(Stored data entries)
/---

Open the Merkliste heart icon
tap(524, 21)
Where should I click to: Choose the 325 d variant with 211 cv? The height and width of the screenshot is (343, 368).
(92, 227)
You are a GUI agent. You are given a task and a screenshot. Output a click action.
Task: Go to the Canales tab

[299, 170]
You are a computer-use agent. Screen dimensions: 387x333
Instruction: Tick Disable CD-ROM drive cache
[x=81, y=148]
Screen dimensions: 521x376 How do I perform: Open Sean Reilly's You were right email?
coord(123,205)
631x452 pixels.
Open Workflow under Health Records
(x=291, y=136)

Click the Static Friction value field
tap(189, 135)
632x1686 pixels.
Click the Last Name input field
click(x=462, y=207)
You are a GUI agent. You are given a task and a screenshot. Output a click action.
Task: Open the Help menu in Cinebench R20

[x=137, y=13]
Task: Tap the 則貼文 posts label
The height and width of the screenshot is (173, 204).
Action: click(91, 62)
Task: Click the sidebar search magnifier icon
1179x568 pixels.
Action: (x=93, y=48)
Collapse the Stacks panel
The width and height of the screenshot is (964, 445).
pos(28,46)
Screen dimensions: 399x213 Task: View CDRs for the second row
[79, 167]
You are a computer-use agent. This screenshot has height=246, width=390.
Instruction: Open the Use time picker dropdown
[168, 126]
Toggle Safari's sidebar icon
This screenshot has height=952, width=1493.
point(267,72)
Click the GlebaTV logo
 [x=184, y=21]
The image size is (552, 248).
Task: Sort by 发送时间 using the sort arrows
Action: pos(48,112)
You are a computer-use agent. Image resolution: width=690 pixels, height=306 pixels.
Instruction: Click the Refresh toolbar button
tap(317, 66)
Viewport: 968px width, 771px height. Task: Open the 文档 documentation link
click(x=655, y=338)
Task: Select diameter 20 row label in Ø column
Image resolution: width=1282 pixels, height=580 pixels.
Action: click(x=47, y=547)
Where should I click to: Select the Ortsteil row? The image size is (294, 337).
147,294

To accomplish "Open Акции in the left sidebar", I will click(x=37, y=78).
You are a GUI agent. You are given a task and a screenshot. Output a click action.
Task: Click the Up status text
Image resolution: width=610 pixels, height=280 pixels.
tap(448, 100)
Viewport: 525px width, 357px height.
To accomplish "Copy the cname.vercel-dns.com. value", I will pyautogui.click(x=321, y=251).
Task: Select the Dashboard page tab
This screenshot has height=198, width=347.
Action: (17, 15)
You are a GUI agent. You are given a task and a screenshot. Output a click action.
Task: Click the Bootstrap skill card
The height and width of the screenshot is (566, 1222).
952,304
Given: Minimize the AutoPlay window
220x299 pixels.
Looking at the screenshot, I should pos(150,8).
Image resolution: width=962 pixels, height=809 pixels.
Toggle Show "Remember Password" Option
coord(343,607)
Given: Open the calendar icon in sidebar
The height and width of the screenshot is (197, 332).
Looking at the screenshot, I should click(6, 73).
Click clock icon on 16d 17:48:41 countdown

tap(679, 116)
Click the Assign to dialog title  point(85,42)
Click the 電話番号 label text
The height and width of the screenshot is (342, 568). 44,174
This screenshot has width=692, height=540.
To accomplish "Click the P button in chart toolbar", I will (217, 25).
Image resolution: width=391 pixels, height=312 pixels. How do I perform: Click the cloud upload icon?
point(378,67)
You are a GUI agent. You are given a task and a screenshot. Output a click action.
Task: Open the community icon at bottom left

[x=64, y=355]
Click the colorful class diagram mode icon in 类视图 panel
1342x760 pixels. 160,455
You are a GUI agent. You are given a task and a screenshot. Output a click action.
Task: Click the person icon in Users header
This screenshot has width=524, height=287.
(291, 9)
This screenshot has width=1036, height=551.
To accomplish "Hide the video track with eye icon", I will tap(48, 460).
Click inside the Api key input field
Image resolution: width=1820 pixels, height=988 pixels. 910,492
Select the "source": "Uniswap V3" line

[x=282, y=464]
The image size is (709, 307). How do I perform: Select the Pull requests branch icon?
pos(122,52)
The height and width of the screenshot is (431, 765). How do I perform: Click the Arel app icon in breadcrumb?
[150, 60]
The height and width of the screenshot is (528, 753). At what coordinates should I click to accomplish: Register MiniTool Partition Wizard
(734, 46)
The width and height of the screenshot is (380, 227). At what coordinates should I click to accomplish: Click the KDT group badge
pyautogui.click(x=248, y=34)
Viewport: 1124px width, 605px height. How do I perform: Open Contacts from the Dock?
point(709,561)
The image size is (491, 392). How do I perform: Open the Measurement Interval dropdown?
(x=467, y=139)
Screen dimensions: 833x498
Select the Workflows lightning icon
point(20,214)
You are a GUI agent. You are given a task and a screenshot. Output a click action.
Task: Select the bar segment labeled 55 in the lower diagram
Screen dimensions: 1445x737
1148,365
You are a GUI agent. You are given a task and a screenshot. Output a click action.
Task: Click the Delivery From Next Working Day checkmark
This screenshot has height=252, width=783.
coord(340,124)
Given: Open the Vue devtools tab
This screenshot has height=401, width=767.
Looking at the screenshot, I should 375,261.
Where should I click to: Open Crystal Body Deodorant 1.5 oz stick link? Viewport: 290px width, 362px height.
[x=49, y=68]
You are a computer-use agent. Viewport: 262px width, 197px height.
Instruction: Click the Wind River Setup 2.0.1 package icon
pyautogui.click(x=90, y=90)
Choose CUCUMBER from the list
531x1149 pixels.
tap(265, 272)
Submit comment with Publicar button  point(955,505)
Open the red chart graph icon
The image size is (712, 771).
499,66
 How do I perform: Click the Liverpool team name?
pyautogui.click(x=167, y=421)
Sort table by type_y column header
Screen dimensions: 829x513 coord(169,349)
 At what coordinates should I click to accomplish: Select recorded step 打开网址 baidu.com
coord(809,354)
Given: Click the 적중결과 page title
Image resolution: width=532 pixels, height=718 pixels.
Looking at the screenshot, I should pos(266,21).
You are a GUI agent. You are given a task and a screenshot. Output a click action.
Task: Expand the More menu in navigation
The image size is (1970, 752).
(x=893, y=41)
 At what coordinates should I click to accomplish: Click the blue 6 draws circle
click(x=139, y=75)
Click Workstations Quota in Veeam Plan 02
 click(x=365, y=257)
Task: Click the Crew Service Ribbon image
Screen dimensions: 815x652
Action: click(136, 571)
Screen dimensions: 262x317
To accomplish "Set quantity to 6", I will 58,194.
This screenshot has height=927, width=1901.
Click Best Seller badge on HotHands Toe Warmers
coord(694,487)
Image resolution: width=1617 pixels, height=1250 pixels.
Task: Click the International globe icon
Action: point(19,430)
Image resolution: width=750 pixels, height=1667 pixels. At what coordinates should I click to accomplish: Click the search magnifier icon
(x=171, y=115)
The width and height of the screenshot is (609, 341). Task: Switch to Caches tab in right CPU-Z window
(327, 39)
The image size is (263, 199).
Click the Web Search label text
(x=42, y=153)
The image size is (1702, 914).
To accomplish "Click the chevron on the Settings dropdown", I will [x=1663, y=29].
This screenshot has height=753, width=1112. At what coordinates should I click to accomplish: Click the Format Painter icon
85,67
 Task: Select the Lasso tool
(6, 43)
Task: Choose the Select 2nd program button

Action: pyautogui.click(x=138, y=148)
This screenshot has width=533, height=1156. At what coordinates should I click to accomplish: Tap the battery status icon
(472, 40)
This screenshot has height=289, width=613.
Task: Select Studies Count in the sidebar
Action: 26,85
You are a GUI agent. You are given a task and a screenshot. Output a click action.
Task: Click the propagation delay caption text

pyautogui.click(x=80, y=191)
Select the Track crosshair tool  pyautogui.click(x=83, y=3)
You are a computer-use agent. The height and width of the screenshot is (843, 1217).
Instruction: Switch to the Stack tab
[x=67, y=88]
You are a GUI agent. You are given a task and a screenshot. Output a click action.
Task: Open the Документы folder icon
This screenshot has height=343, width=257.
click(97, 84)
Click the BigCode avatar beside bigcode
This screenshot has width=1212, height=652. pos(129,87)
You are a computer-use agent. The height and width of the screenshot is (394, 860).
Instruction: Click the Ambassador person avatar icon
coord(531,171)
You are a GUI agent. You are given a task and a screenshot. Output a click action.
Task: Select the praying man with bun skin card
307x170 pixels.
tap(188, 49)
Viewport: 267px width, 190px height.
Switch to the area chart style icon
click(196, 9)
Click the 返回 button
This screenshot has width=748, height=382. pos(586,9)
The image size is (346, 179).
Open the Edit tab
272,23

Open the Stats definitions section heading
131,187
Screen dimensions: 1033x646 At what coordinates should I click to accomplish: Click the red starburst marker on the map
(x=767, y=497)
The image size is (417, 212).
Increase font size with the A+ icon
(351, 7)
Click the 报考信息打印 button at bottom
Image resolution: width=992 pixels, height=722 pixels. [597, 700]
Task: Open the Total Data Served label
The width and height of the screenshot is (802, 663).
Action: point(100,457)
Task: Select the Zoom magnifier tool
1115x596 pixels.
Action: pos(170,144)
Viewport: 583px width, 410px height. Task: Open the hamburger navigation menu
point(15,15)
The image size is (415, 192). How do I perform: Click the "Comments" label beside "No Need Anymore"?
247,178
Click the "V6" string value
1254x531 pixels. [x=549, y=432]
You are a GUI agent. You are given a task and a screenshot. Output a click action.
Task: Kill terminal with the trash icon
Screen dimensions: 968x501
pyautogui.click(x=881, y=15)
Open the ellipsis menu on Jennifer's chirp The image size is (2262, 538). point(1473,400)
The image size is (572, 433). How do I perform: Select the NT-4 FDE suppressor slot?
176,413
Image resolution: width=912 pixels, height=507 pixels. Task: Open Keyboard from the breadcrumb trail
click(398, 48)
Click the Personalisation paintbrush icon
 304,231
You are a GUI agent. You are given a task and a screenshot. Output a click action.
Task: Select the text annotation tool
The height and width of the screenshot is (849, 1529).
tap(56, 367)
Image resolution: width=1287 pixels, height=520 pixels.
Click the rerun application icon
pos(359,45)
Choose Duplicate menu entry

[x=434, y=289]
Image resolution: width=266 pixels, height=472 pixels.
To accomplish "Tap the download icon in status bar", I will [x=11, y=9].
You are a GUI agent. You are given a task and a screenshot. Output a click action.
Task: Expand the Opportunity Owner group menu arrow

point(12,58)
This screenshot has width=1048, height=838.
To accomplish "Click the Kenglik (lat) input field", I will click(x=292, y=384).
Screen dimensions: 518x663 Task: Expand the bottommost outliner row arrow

\---

EXERCISE PROMPT:
Count how many lines of the records hold the string "page"; the answer is that number alone.

EXERCISE RESULT:
2